0 to 1 Product Design User Research Prototyping AI Product UCLA Extension 2022

Swing With Me — An AI Stroke Coach in Your Pocket

A native iOS app that records your tennis strokes, compares them frame-by-frame to a pro's form, and delivers the coaching feedback most players can't afford.

UX Designer (Solo)
12 weeks
Adobe XD, Figma, InVision
UCLA Extension, Summer 2022
Swing With Me splash screen Home dashboard with streak progress YOU vs PRO stroke comparison

Getting better at tennis without a coach is nearly impossible — unless you build the coach.

Tennis improvement requires real-time, specific feedback from someone watching you. Without a coach, you keep reverting to the same bad habits. I designed an app that does what a coach does: breaks down where your form differs from a pro's, stroke by stroke.

Proposed solution slide showing AI and ML concept with Federer reference

Five interviews. One critical pivot: drop the beginners.

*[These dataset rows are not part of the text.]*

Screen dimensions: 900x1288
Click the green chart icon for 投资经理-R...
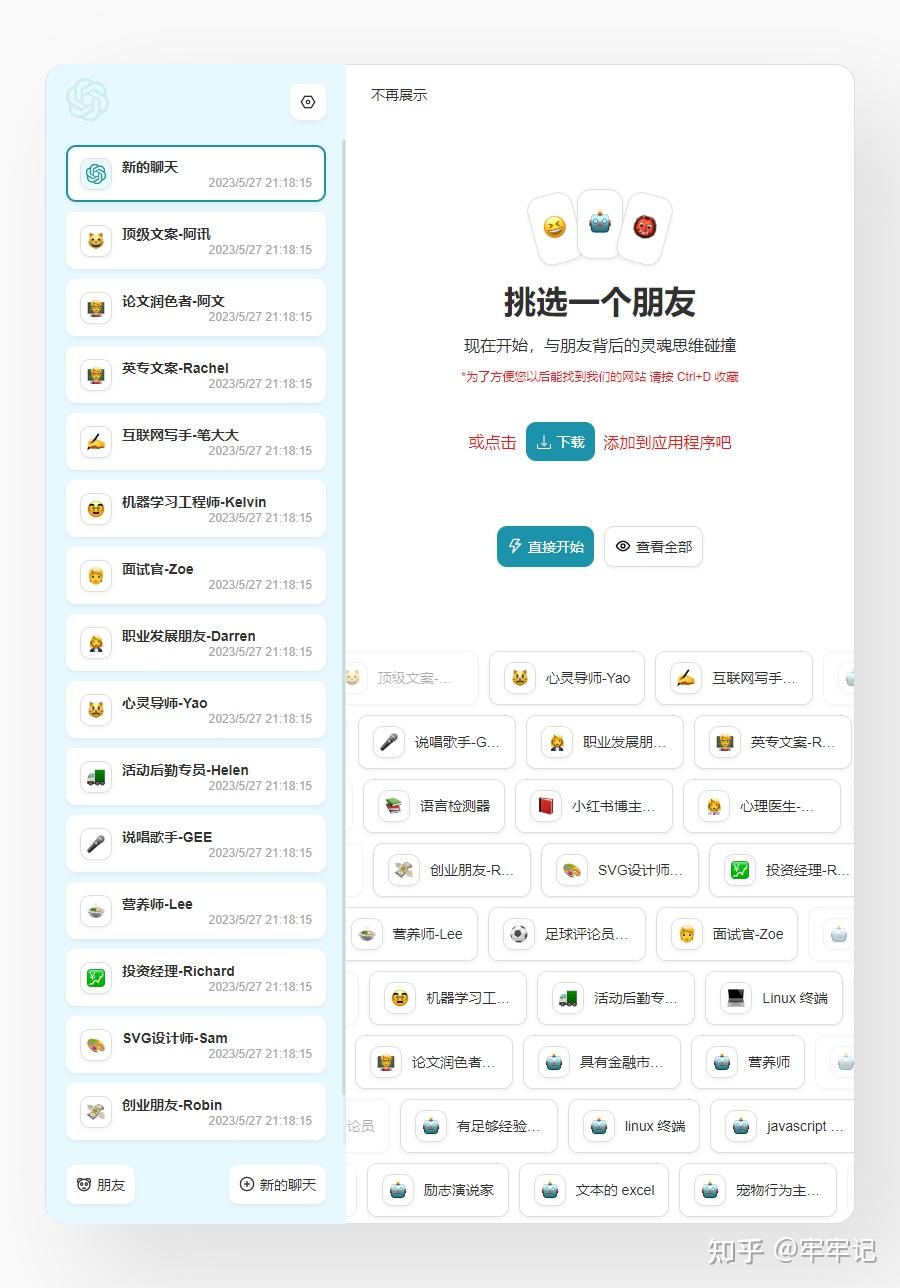click(739, 870)
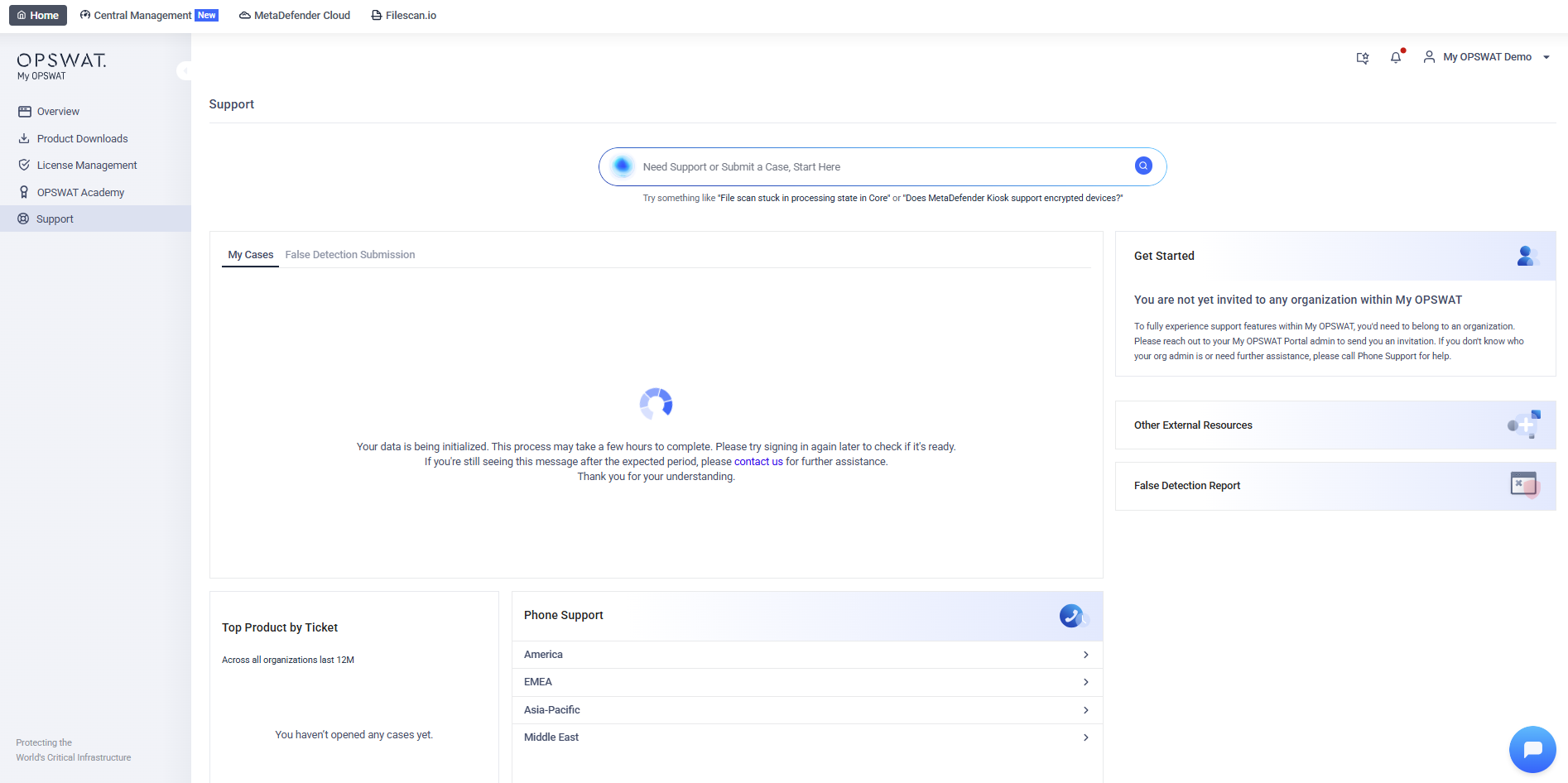Open Product Downloads from sidebar
Screen dimensions: 1568x783
[82, 139]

I interviewed recreational tennis players across skill levels and ran a competitive analysis across 6 existing apps. The biggest finding was about audience, not features.

Seven research interview questions and affinity map
User feedback synthesis showing pain points, goals, needs, and potential features
Key insight: accountability, guidance, and score tracking
Feature comparison matrix across 6 competitor apps

Beginners needed foundational instruction first. Intermediate players had specific, named problems. I pivoted to intermediate players, which simplified every subsequent design decision.

Personas overview — Drew (32) and Kayla (44), target audience for Swing With Me
Drew, 32 — tech-savvy intermediate player, motivation: improve technique without expensive coaching, frustration: no feedback loop
Kayla Keller, 44 — fitness-motivated recreational player, motivation: stay consistent and track progress, frustration: no accountability system

From user flow to paper prototypes to hi-fi — in 12 weeks.

Complete user flow diagram from app launch to actionable feedback
Full site map showing all screens and navigation hierarchy

Paper prototyping came first. Every screen started as a sketch before any pixel work.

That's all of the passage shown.